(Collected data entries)
____
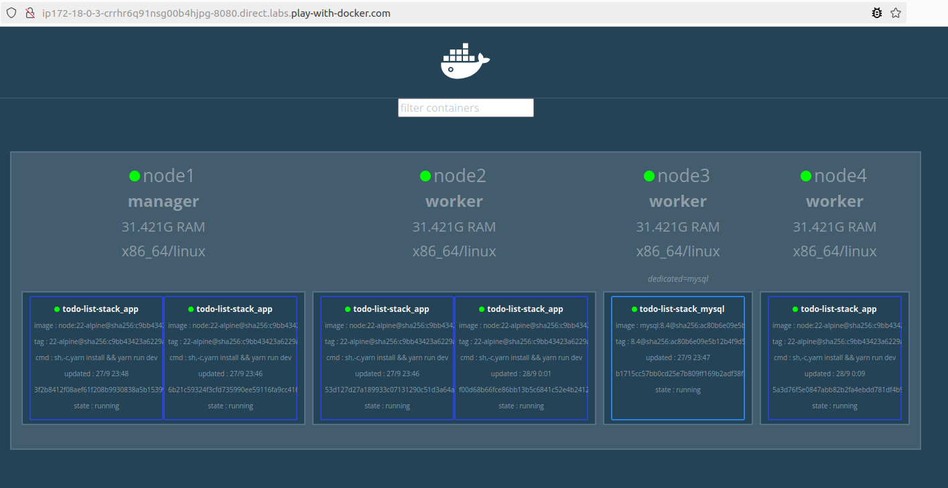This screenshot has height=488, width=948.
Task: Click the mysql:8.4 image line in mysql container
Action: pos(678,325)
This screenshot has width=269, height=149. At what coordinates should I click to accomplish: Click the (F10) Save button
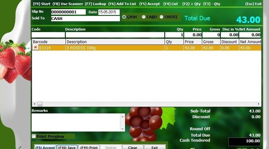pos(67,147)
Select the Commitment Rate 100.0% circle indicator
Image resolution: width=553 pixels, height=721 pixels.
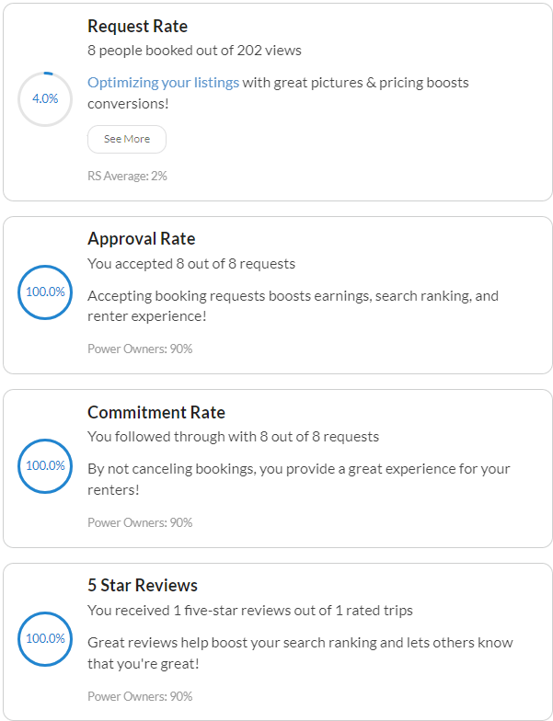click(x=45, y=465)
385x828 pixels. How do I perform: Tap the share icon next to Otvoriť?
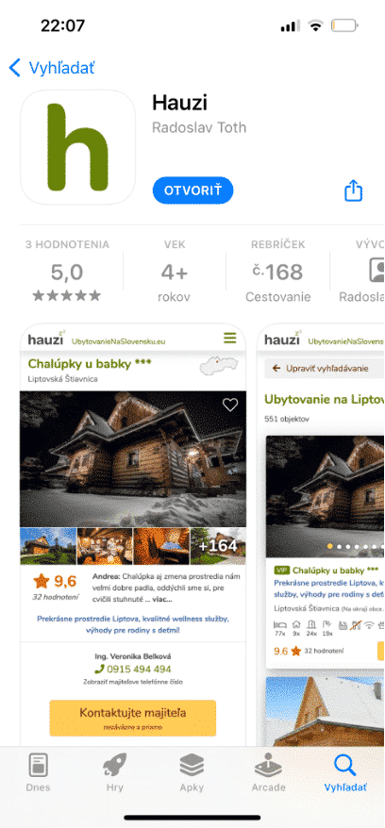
____
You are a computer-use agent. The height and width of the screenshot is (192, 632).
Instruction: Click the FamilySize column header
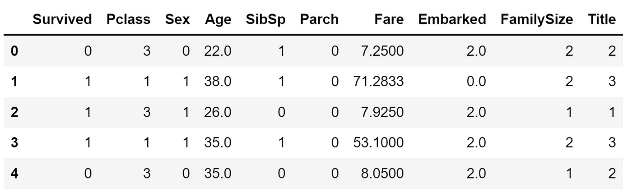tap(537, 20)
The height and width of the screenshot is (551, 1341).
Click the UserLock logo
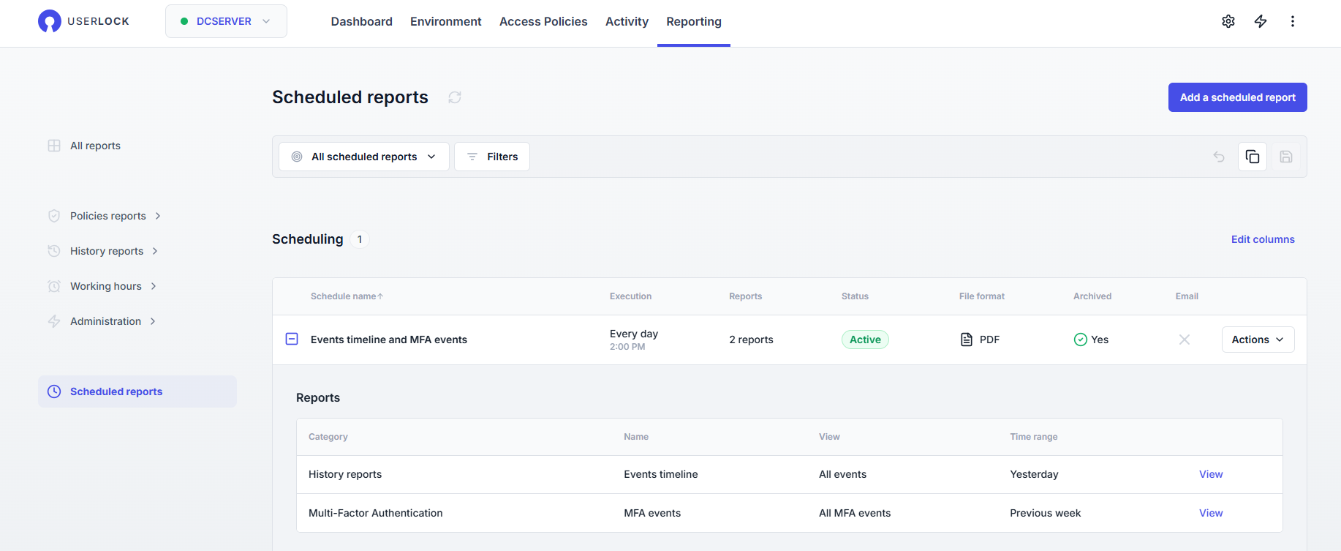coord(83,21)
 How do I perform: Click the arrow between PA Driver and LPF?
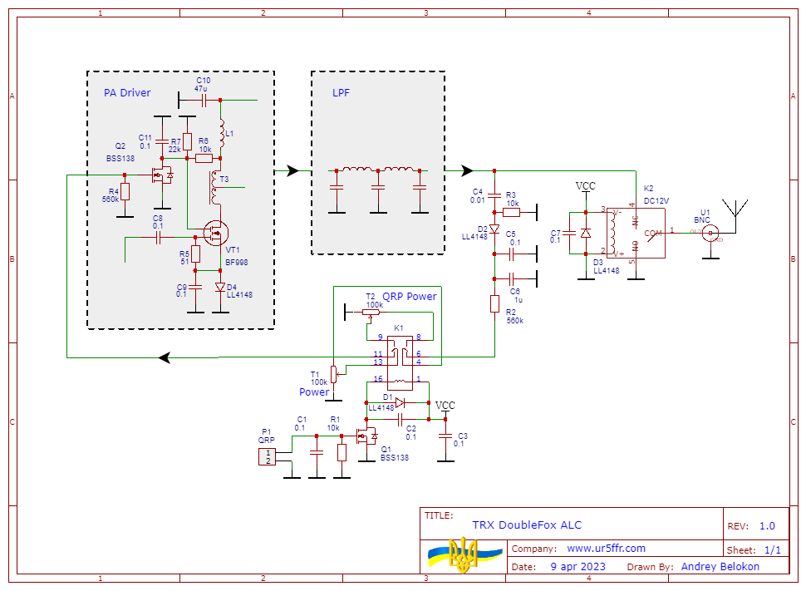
____
■ WHAT THE EXERCISE ASKS ■
Show the lines of the data that hold the word "perform".

■ YOUR RESPONSE ■
385x828 pixels. How do I perform: Tap the share icon next to Otvoriť?
 How do I perform: Click the arrow between PA Driver and LPF?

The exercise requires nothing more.